A well-prepared sitter can keep your pet happy and anxiety-free while you’re away, greatly reducing the number of chewing, scratching, and/or bathroom accidents occurring in your home. The question is: How do you ensure that you’ve given your pet sitter all the necessary tools to keep your animals relaxed and healthy?
To get a little expert guidance on the subject , we’ve enlisted the help of Paul Mann, founder of Fetch! Pet Care. Beyond the basics like emergency contact info, your vet’s phone number and a medicine and food schedule (all of which are obviously quite important), Mann encourages owners to focus a little bit on your pet’s psychology when preparing for a sitter.
Spell Out The Animal’s Daily Schedule: “Pets are truly creatures of habit,” Mann tells Paw Nation, “They get into liking their routine, so the idea is to figure out how to maintain that routine.” For example, if you take your pup for a walk every morning, ask your pet sitter to do the same. If your cat likes to chase the yarn around in the evening, tell your sitter.
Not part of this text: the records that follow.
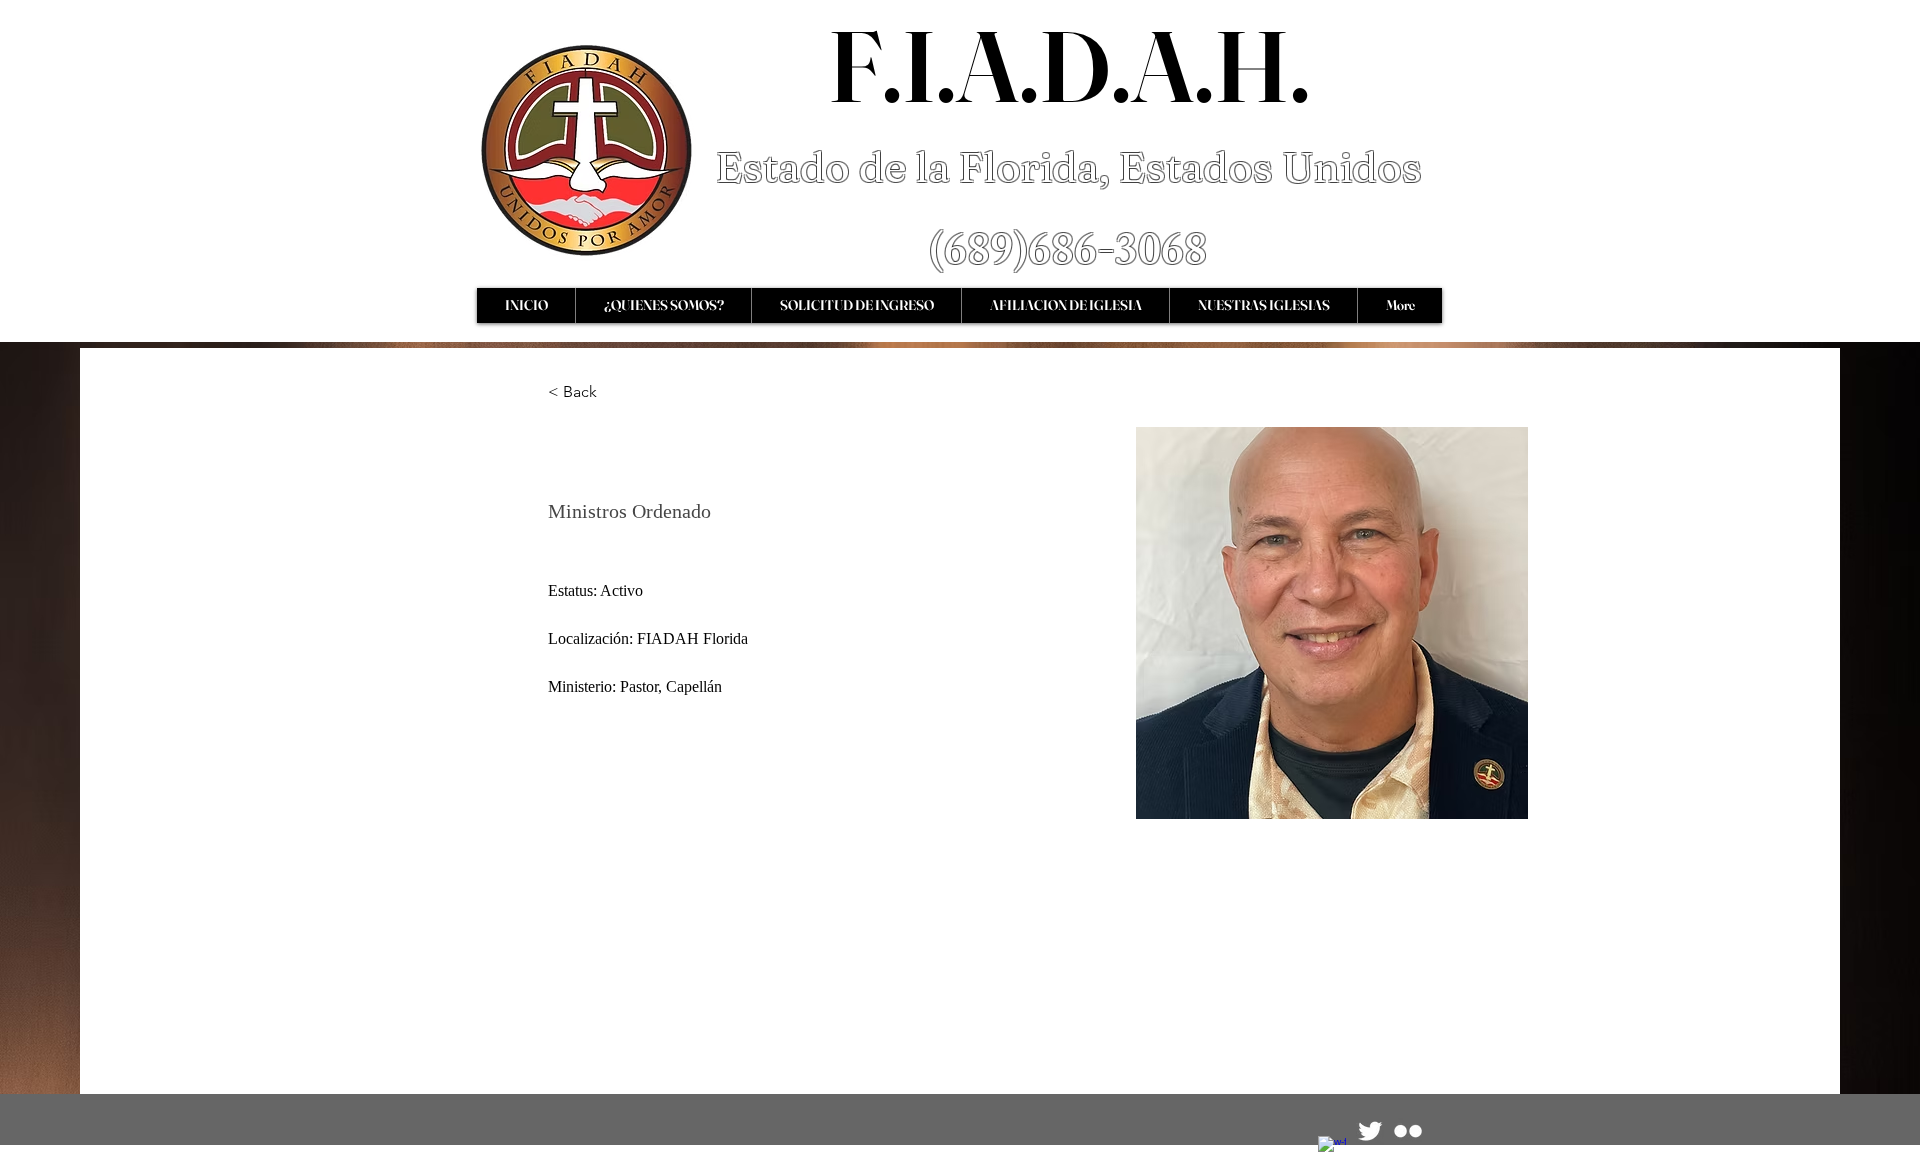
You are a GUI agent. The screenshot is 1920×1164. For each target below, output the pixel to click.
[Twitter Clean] (1370, 1131)
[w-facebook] (1332, 1150)
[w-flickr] (1408, 1131)
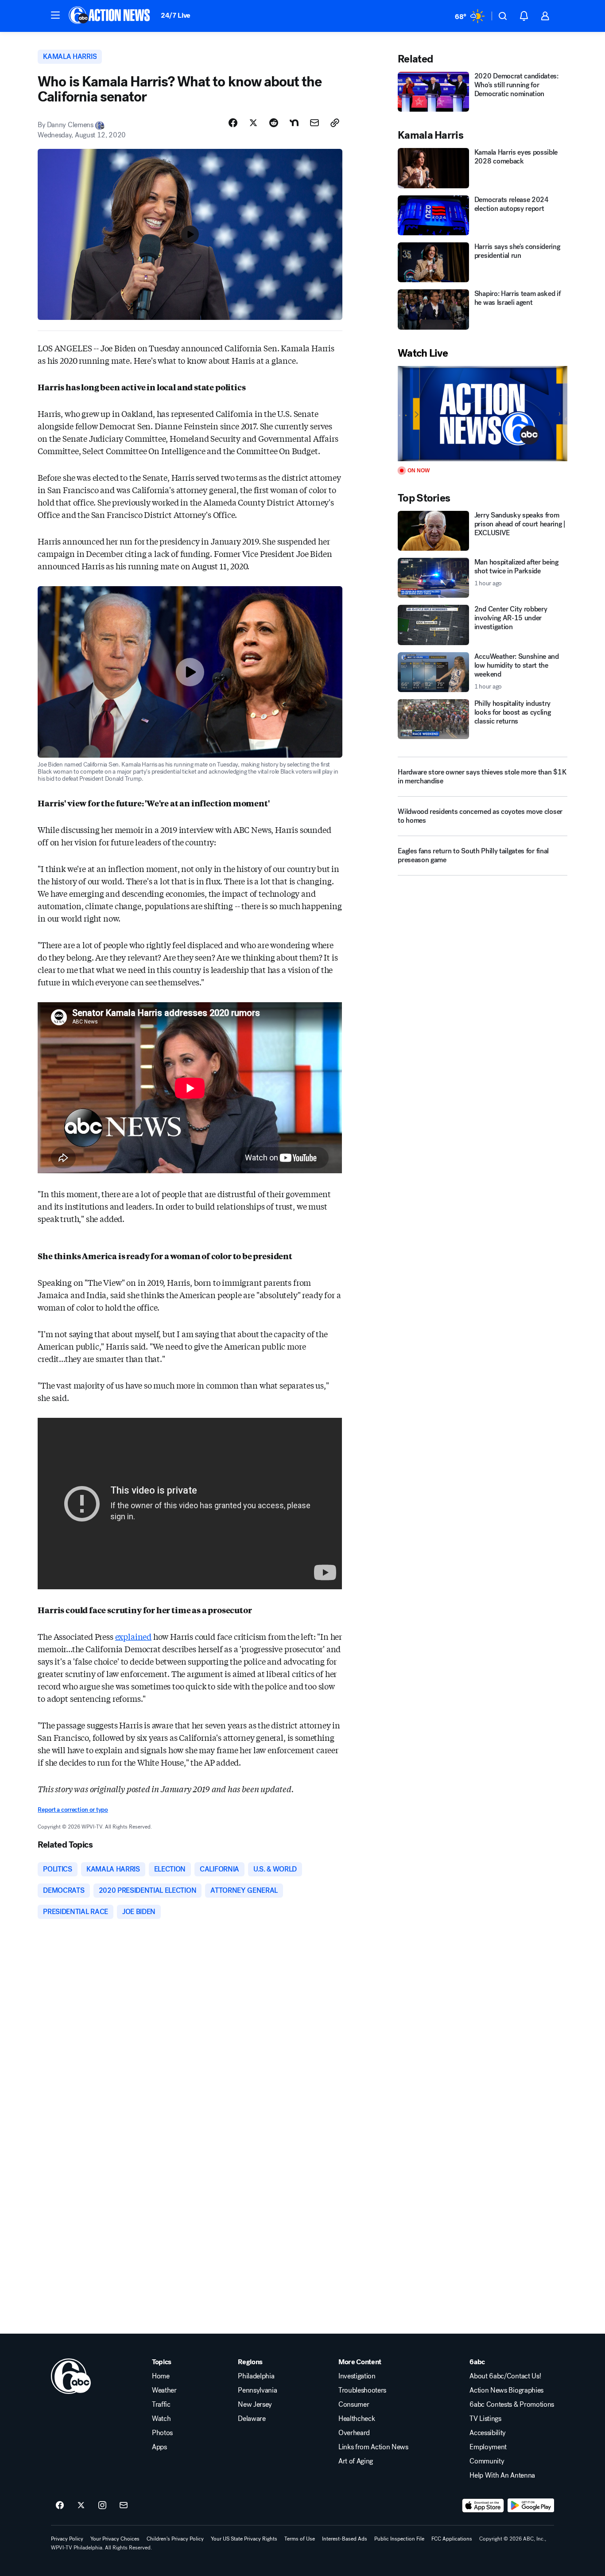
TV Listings (485, 2418)
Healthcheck (356, 2418)
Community (486, 2461)
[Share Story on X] (253, 122)
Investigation (357, 2376)
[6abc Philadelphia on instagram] (102, 2505)
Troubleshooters (362, 2390)
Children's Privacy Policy (175, 2538)
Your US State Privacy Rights (244, 2538)
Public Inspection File (399, 2538)
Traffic (161, 2404)
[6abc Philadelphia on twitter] (81, 2505)
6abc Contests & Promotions (511, 2404)
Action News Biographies (506, 2390)
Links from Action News (373, 2447)
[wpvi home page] (71, 2376)
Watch (161, 2418)
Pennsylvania (257, 2390)
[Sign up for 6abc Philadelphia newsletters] (123, 2505)
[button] (55, 15)
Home (161, 2376)
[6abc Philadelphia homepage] (110, 16)
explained (133, 1636)
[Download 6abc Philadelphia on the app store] (483, 2505)
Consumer (353, 2404)
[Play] (482, 413)
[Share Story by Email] (314, 122)
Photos (162, 2432)
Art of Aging (355, 2461)
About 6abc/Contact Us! (505, 2376)
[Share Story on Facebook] (232, 122)
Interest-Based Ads (344, 2538)
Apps (159, 2447)
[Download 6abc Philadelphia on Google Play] (531, 2505)
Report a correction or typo (73, 1810)
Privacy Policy (67, 2538)
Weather (164, 2390)
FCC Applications (451, 2538)
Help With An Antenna (502, 2475)
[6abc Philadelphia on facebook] (60, 2505)
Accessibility (487, 2432)
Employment (488, 2447)
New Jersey (255, 2404)
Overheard (354, 2432)
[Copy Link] (334, 122)
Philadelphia (256, 2376)
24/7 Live (175, 15)
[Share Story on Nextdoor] (294, 122)
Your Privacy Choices (115, 2538)
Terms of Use (299, 2538)
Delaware (251, 2418)
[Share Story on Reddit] (273, 122)
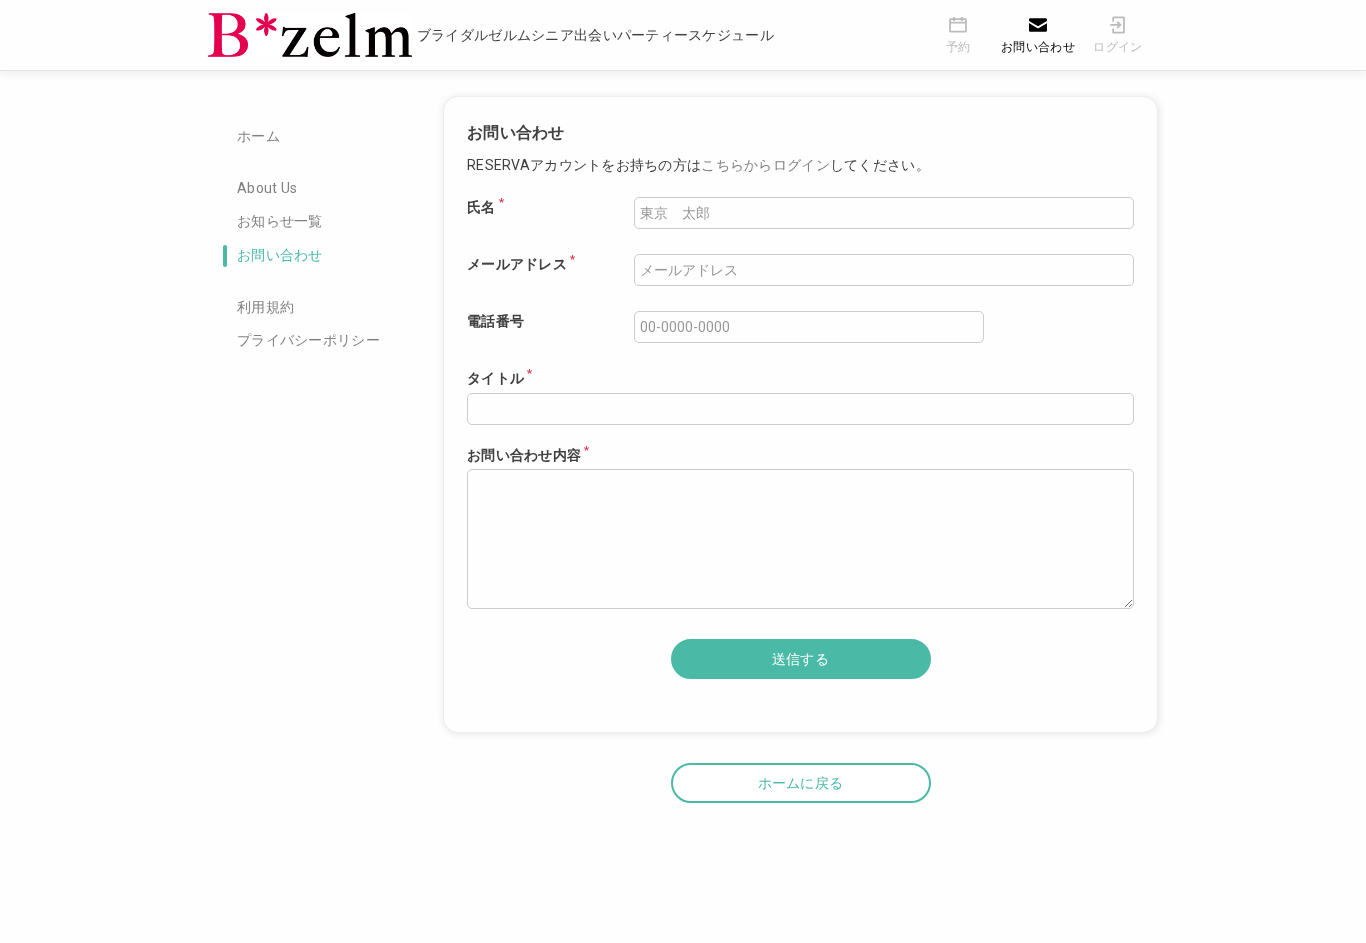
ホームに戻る (801, 783)
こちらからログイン (765, 165)
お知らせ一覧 (280, 221)
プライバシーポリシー (308, 340)
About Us (267, 188)
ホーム (258, 136)
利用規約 (265, 307)
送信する (800, 659)
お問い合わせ (280, 255)
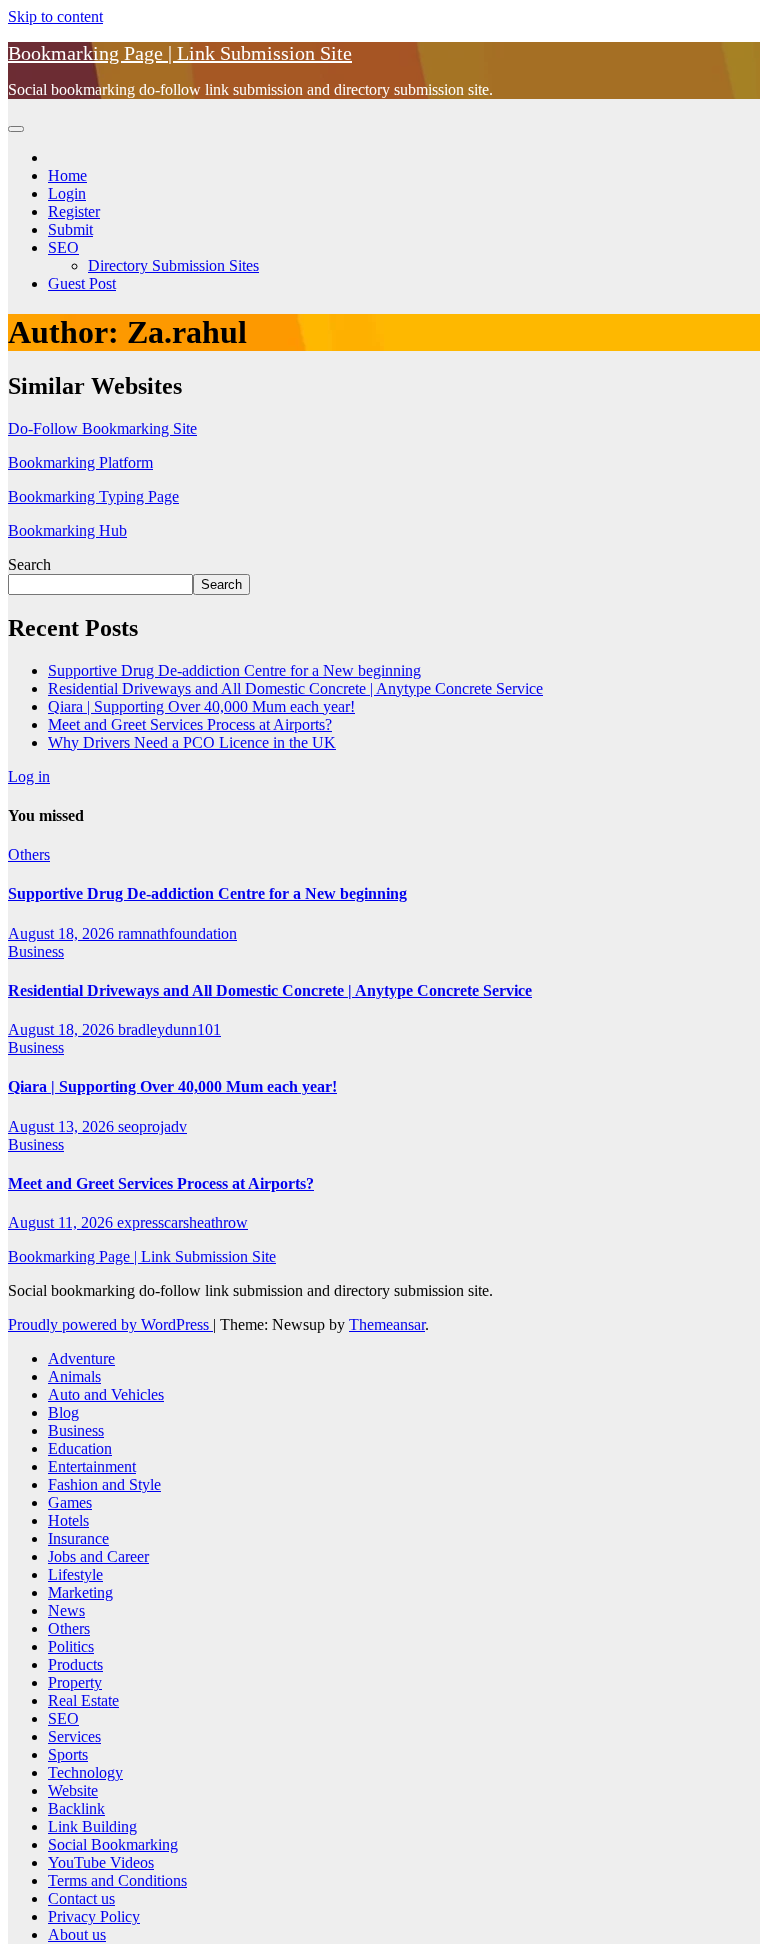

Explain What Makes Your Pet Happy: “A good professional pet sitter should ask what your pet likes to do, then maybe over-satisfy them in that way,” Mann explains. In fact, he recommends that you schedule an in-home consultation with the sitter so they can interview you and meet your dog, cat, bird, etc.
Make Sure Favorite Items Are Handy: When it comes to the actual items to leave for the pet sitter, Mann recommends things like “an old t-shirt, bedding, and their favorite toys to keep the familiarity there for the pet.” Ideally, the pet sitter will be visiting your pet at your home, says Mann, but these items are even more important if you plan to board.
Keep Your Exit Low-Key: Mann recommends that a little exercise before you leave can help keep your pet’s mind at ease. They’ll be napping instead of worrying about where you are. Whatever you do, Mann cautions that you refrain from breaking into the tearful ‘I’m going to miss you so much’ routine. “Just exit like you usually do,” Mann explains, “Dogs pick up on those things and it creates anxiety.”